A friend and I worked at this Primary School for a couple of weeks in June teaching English, Maths and Sciences. The children were absolutely amazing and our favorite time were the breaks in the morning and lunch when the kids would completely mob you in the playground demanding attention. We had so much fun playing grandmother’s footsteps, duck duck goose, stuck in the mud, three legged race and other playground games. The school was run by a nun called Sister Josephine who was so generous, not just to the children but also to us. It is part of Kenyan culture to be really welcoming to visitors, so the school was always giving us cartons of juice and whole cakes to take home with us! And the children have even learned a song called ‘Visitors You are Welcome Here’. One thing I will never forget is teaching Sister Josephine how to text!
This is a great way to get really close to some exotic animals and learn all about the local wildlife. You get to stand on a viewing platform which is raised to about the level of the giraffe’s heads and you are given bits of food with which to feed them. If you are brave enough you can put a bit of food in your mouth to entice the giraffe to kiss you! I love my photo of my friend not quite enjoying her kiss from a giraffe named Daisy. The centre also has lectures going on which you can drop in to learn about different aspects of Kenyan wildlife and the giraffe centre. Oh, and I thought that the gift shop at the centre was one of the best for buying presents as they also have a market for local artisans outside.

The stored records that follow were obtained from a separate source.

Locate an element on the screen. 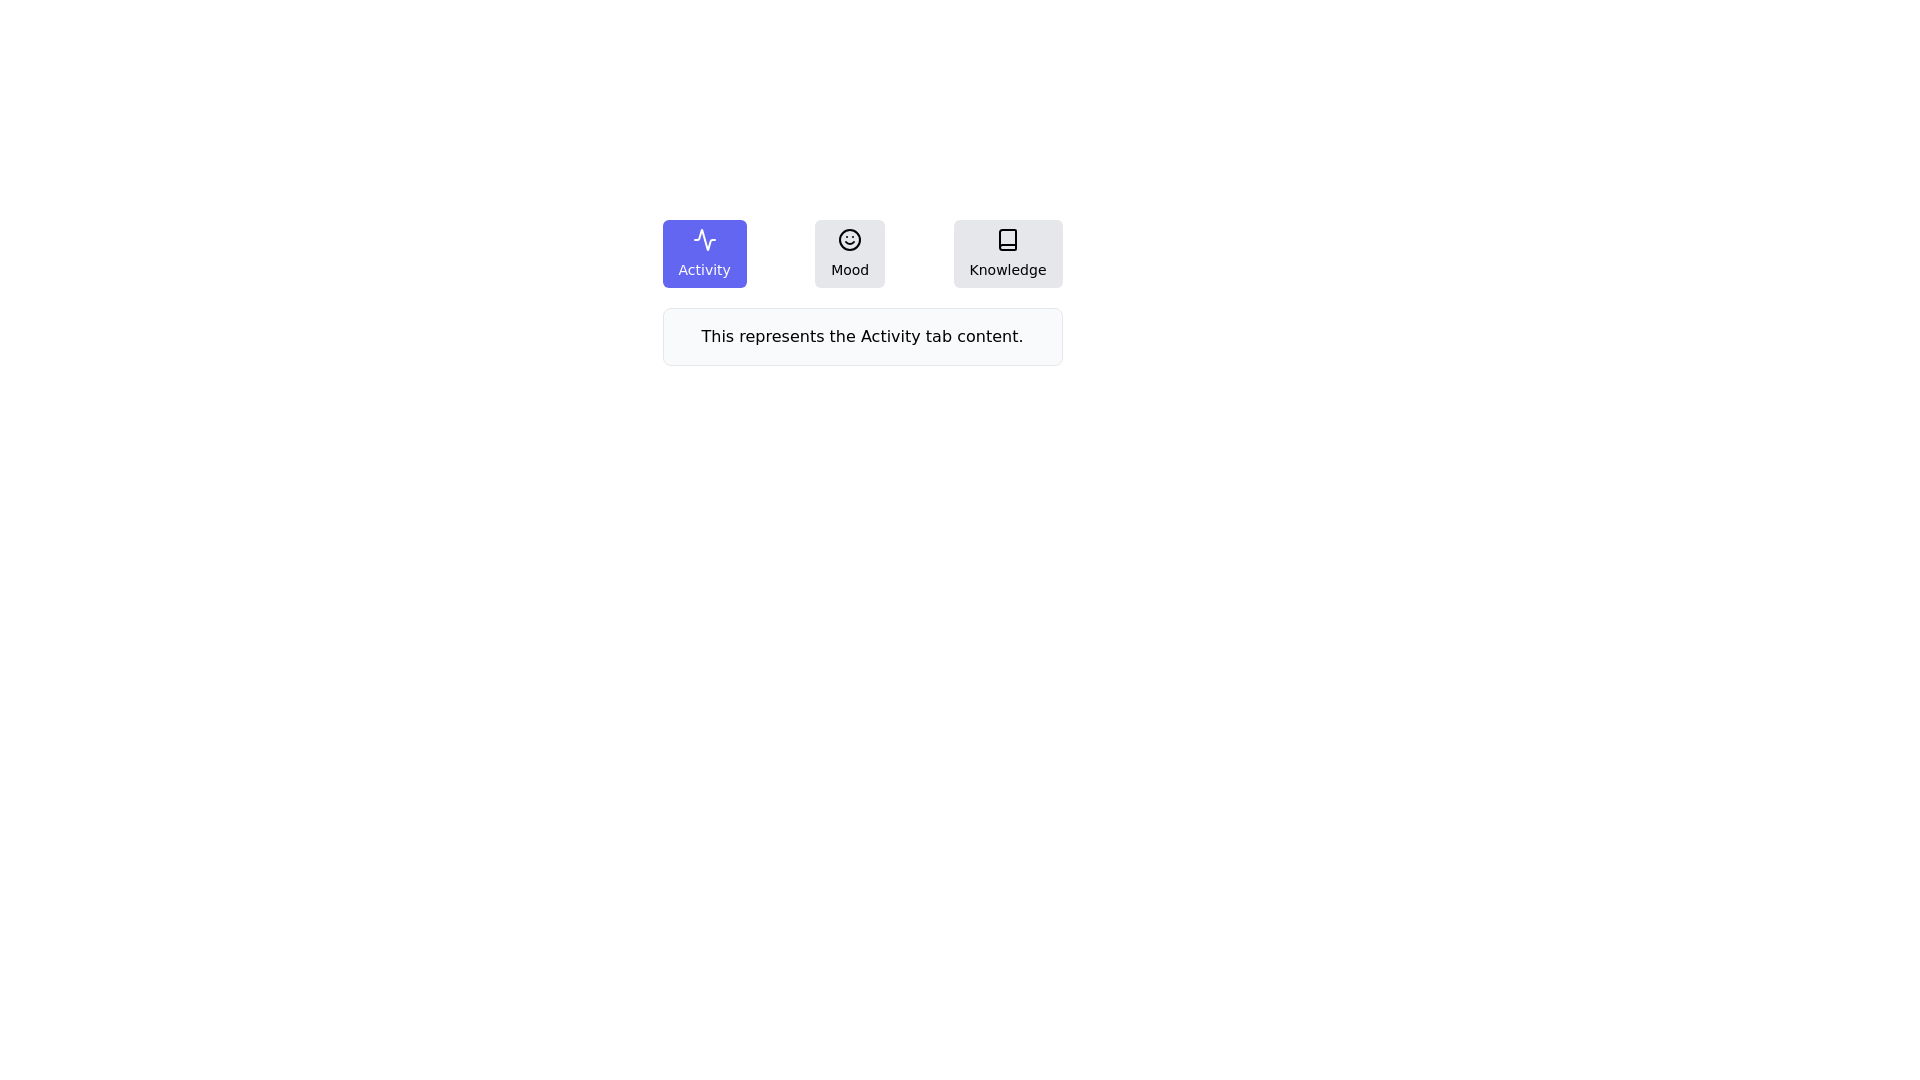  the 'Mood' Tab button, which is the second item in a group of three buttons, to indicate selection is located at coordinates (850, 253).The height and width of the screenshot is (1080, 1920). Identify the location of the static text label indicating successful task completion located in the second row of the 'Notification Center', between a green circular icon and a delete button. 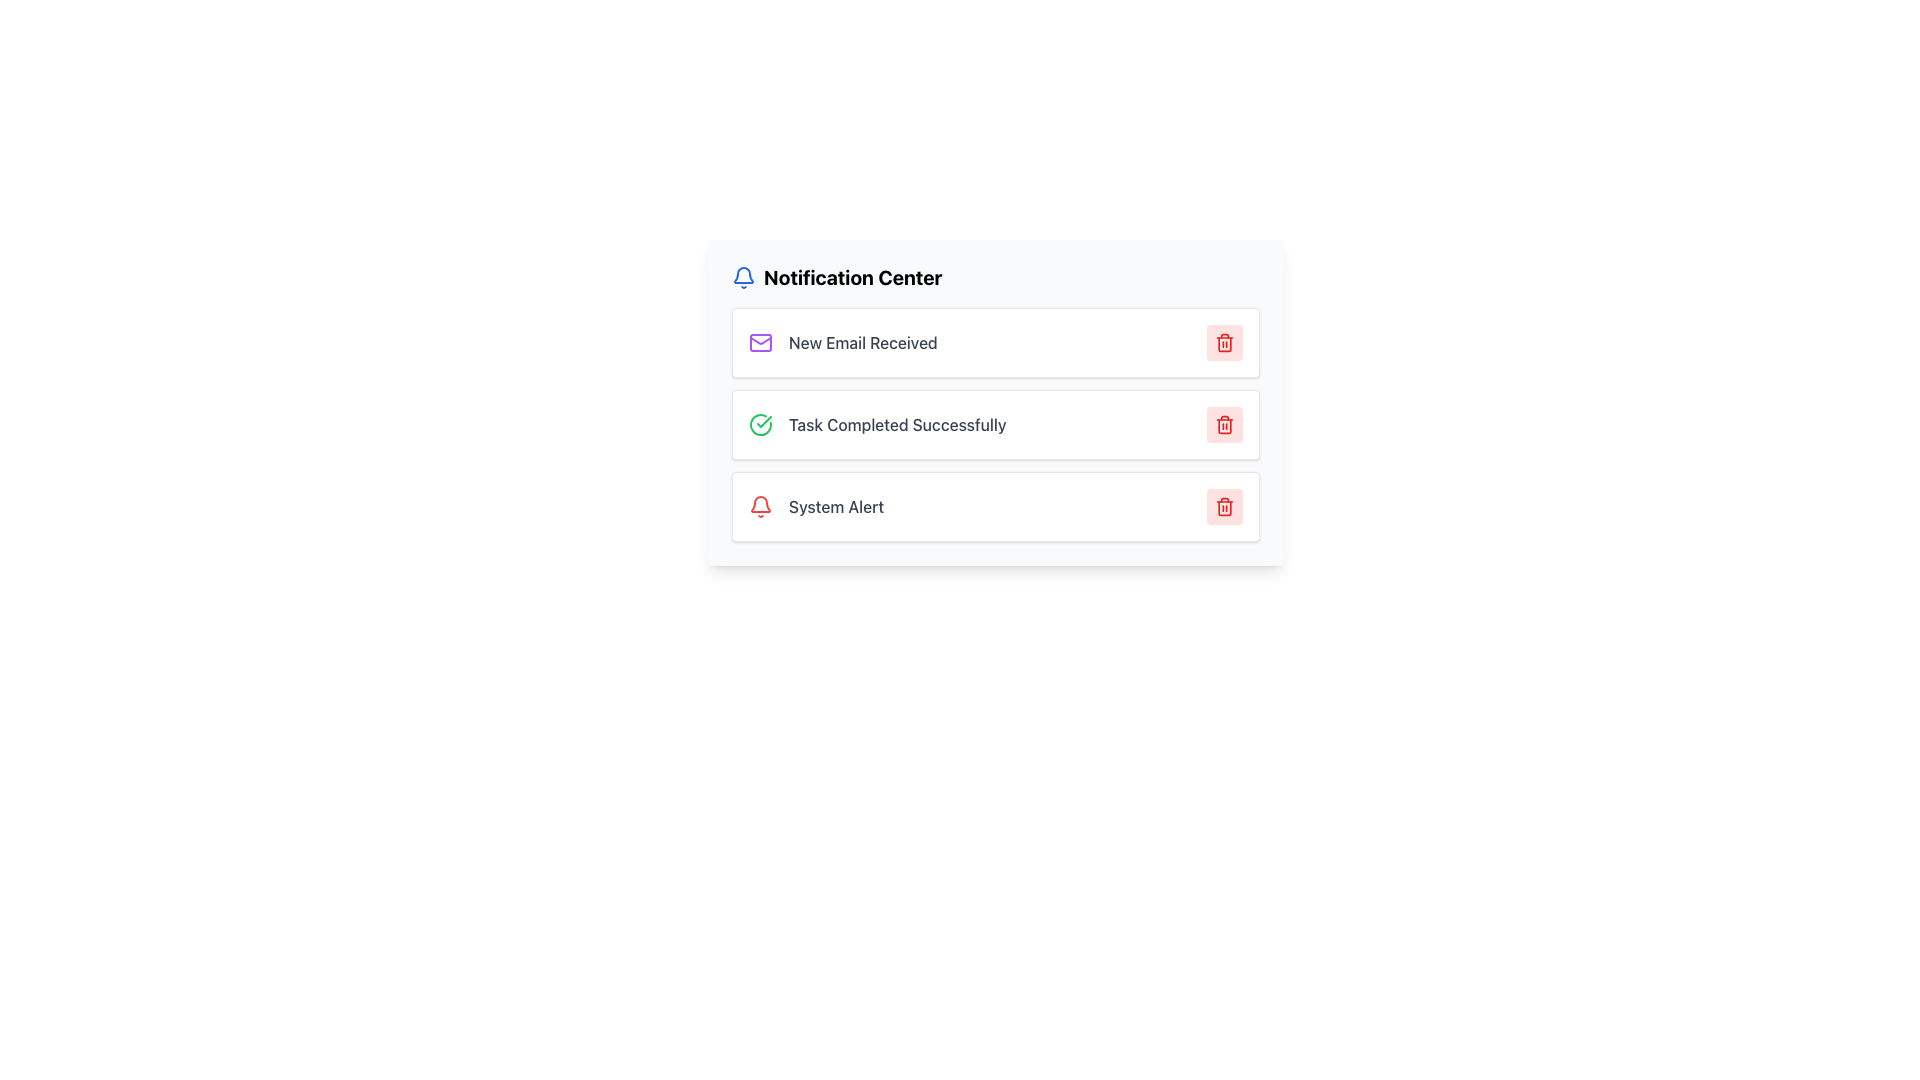
(896, 423).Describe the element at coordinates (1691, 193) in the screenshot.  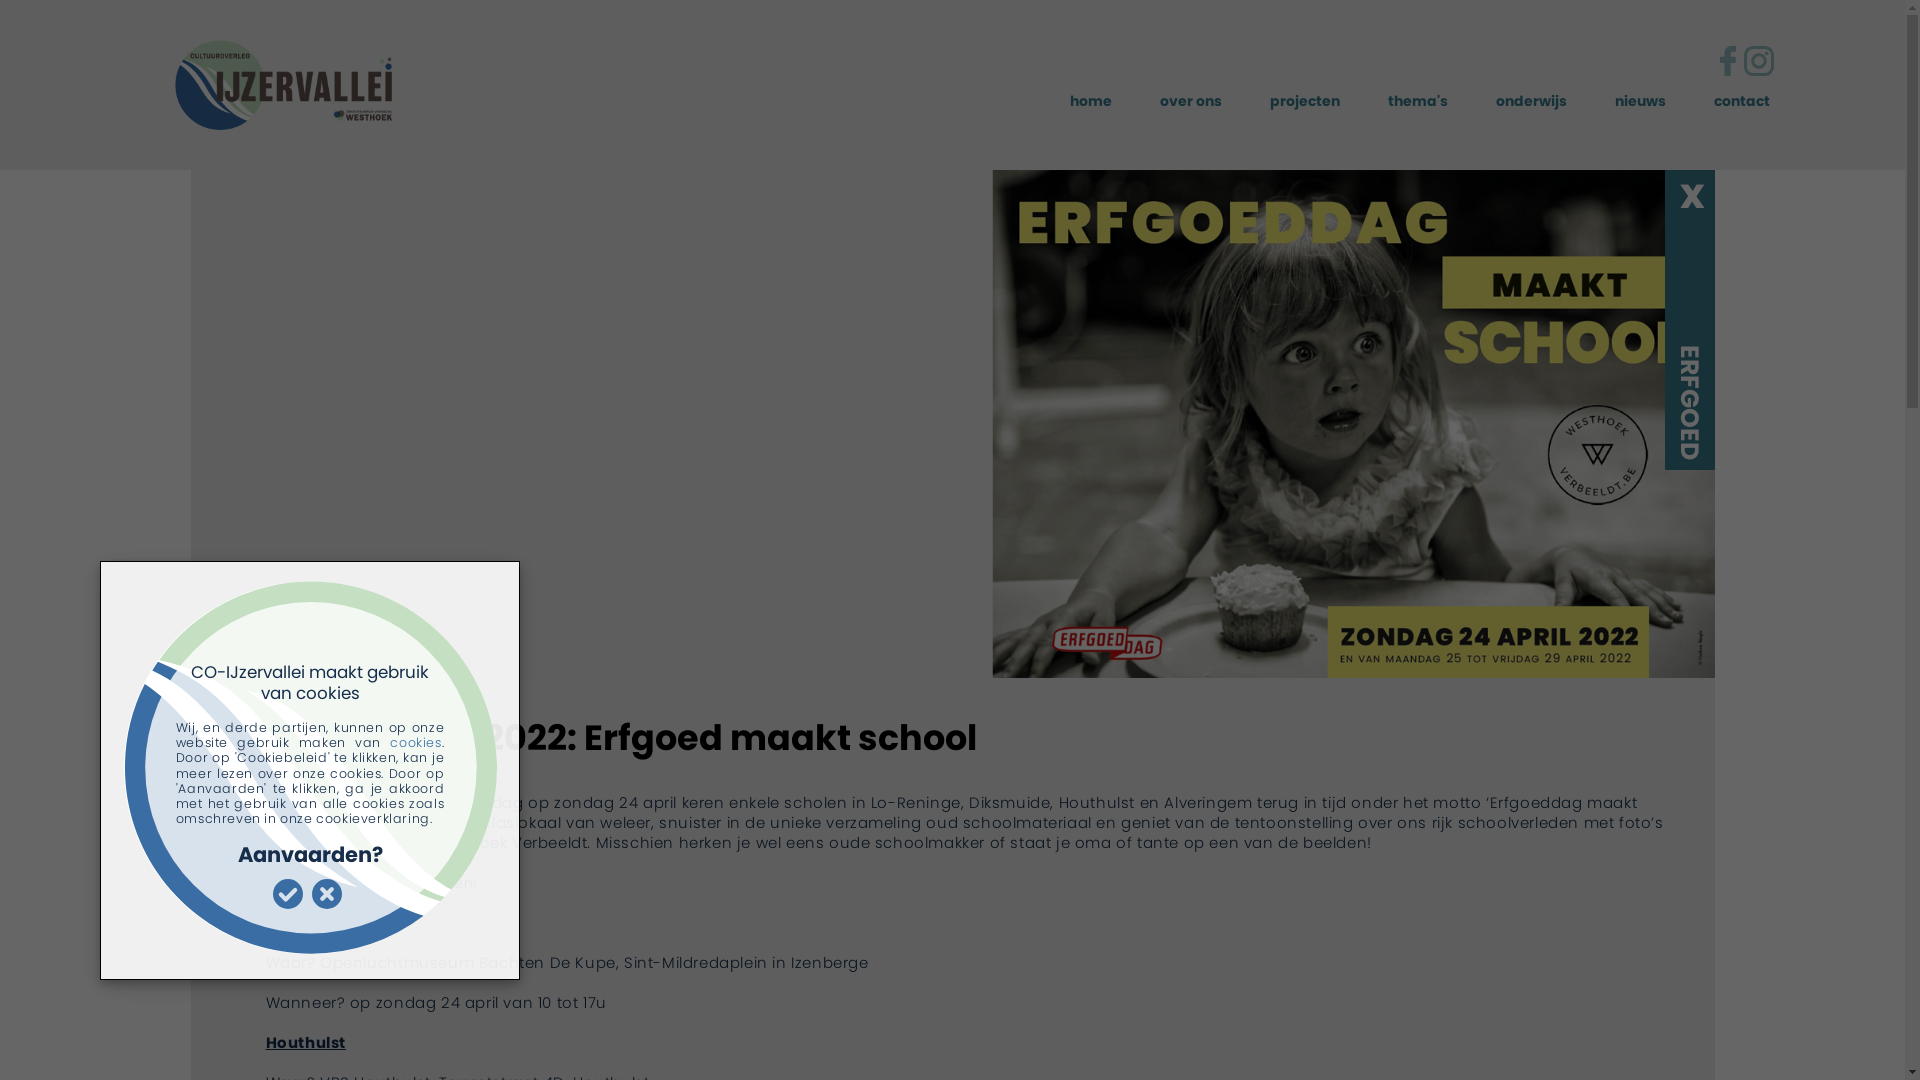
I see `'x'` at that location.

The David Sheldrick Elephant Orphanage is only open for one hour a day at feeding time, so make sure you plan ahead. This was one of my favourite places in Nairobi and the baby elephants were just so cute and because the orphanage does amazing work. The David Sheldrick Trust rescues baby elephants whose family have died or who have been found hurt and alone. Each elephant has a keeper who acts as a mother to it, feeding it, cleaning it, even sleeping in the stable with it. At 11am the keepers bring out the baby elephants for feeding and to show the public. You can watch them being fed by giant milk bottles, squirting water out of their trunks and playing with footballs. You are separated by a rope from the elephants, but if they come over to the sides you are allowed to hug them and stroke them. Definitely do not miss out on this!